What is the group of proteins that, when activated, can cause cell lysis and inflammation: T cells, B cells, new complexes, complement system, or autoantibodies?

The Complement System is the Group of Proteins That Causes Cell Lysis and Inflammation

The complement system is the group of proteins that, when activated, can cause cell lysis and inflammation, not T cells, B cells, new complexes, or autoantibodies. 1

Mechanism of Complement-Mediated Cell Lysis and Inflammation

The complement system consists of over 50 proteins that function as a tightly regulated proteolytic cascade in the innate immune system. When activated, this system leads to:

• Cell lysis: Through the formation of the membrane attack complex (C5b-9), which creates pores in cell membranes 1, 2
• Inflammation: Via the production of anaphylatoxins (C3a and C5a) that trigger inflammatory responses 1
• Opsonization: Coating of pathogens with complement proteins (primarily C3b) to facilitate phagocytosis 1, 3

Activation Pathways of the Complement System

The complement system can be activated through three distinct pathways:

1. Classical pathway: Activated by antigen-antibody complexes (immune complexes)
2. Alternative pathway: Activated spontaneously on pathogen surfaces
3. Lectin pathway: Activated by mannose-binding lectin recognition of carbohydrates on microbial surfaces 4

All three pathways converge at the formation of C3 convertase, which cleaves C3 into C3a and C3b, leading to downstream activation of C5 and formation of the membrane attack complex.

Regulation of Complement Activity

Tight regulation of complement activation is crucial to prevent damage to host tissues.

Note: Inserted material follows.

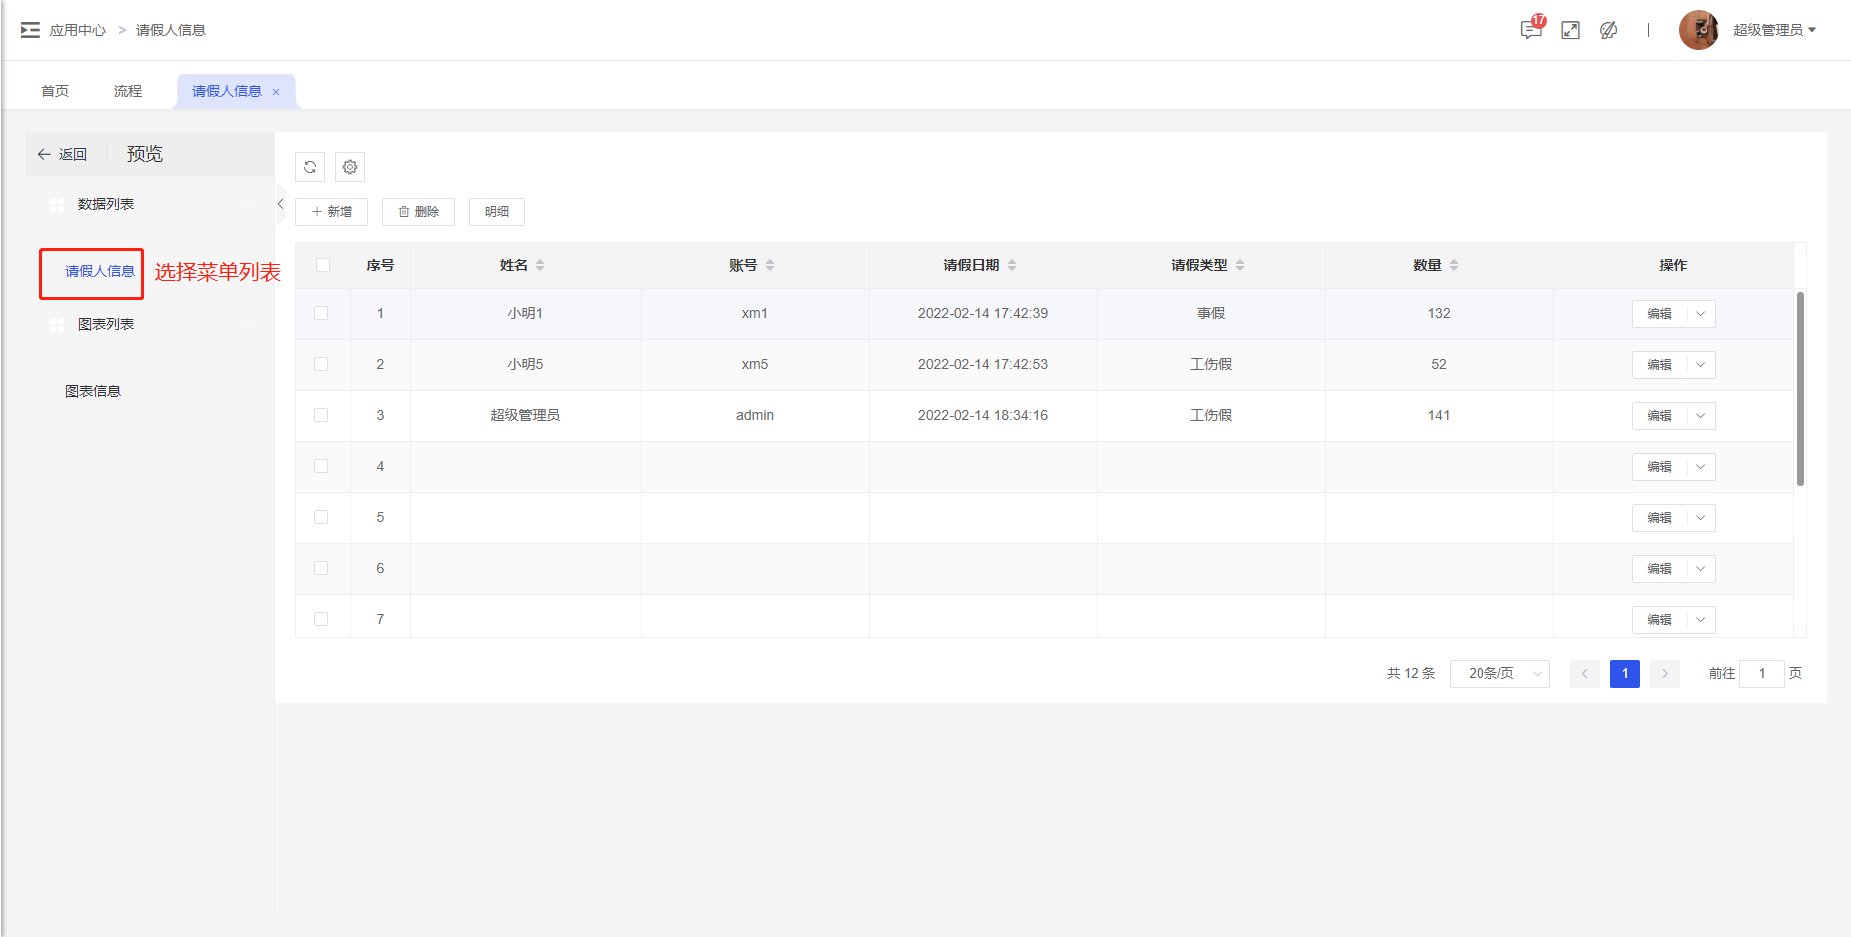Click the page jump input field
Image resolution: width=1851 pixels, height=937 pixels.
point(1761,673)
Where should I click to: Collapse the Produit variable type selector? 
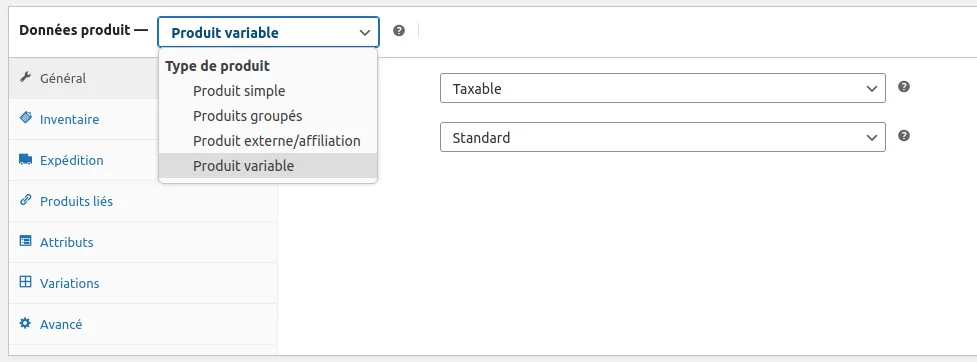268,32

Several membrane-bound regulatory proteins protect host cells:

• Decay-accelerating factor (CD55): Accelerates the decay of C3/C5 convertases
• Membrane cofactor protein (CD46): Serves as a cofactor for factor I-mediated cleavage of C3b
• CD59: Inhibits the formation of the membrane attack complex 5

Dysregulation of these protective mechanisms can lead to inappropriate complement activation and tissue damage.

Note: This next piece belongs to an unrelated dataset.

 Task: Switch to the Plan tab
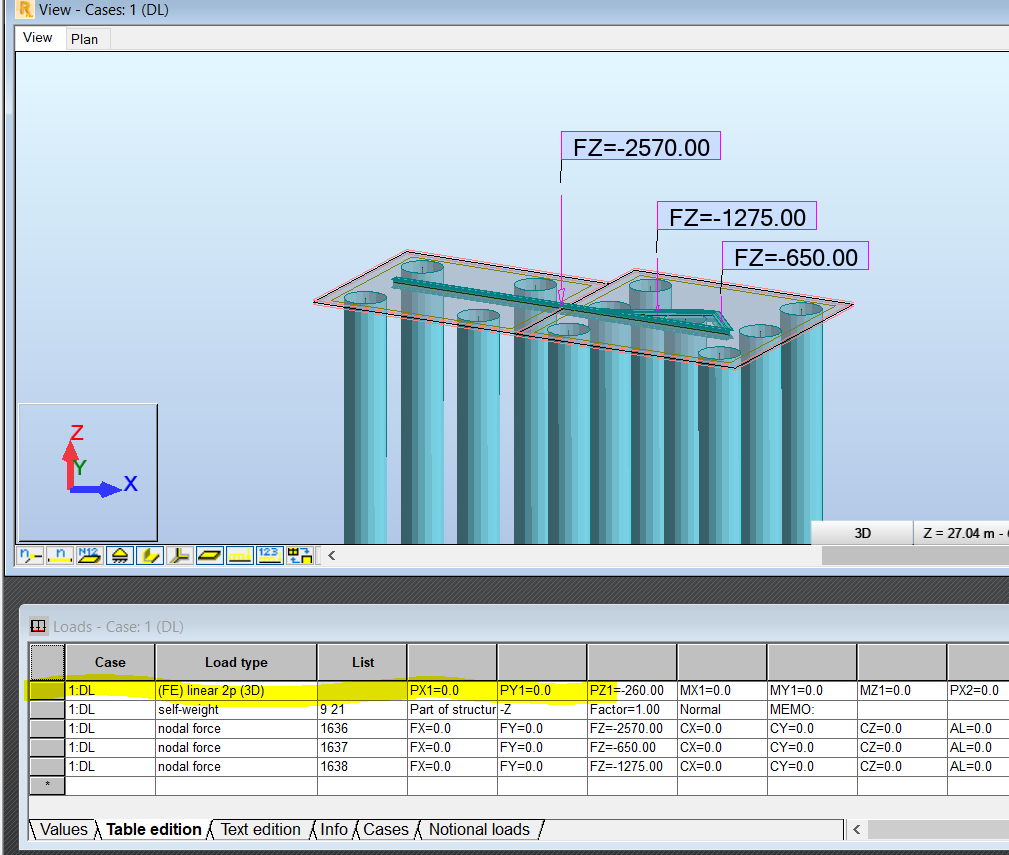[x=86, y=39]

Complement in Disease Pathology

Complement dysregulation contributes to numerous pathological conditions:

• Autoimmune diseases: In systemic lupus erythematosus and C3 glomerulopathies, inappropriate complement activation causes tissue damage 4, 1
• Sepsis and inflammation: Excessive complement activation contributes to the inflammatory cascade in sepsis 4, 2
• Membrane-mediated cytotoxicity: Sublytic complement activation can trigger regulated cell death pathways involving receptor-interacting protein kinases (RIPK1 and RIPK3) and mixed lineage kinase domain-like protein (MLKL) 6

Diagnostic Implications

Complement-mediated disorders often show characteristic patterns:

• Immune complex-mediated MPGN: Shows immunoglobulin and C3 deposits, indicating classical pathway activation 4
• C3 glomerulopathy: Characterized by C3 deposits without immunoglobulins, suggesting alternative pathway dysregulation 4

Clinical Relevance

Understanding the complement system is essential for diagnosing and treating numerous conditions:

• Atypical hemolytic uremic syndrome: Caused by dysregulation of the alternative complement pathway 2
• Antibody-mediated rejection in transplantation: C4d and C3d deposition in capillaries indicates complement activation 4
• Therapeutic targeting: Complement inhibitors like eculizumab and ravulizumab are effective in treating complement-mediated disorders 2

In summary, while T cells, B cells, and autoantibodies play important roles in immunity, it is specifically the complement system that functions as a group of proteins capable of directly causing cell lysis and inflammation through its coordinated proteolytic cascade.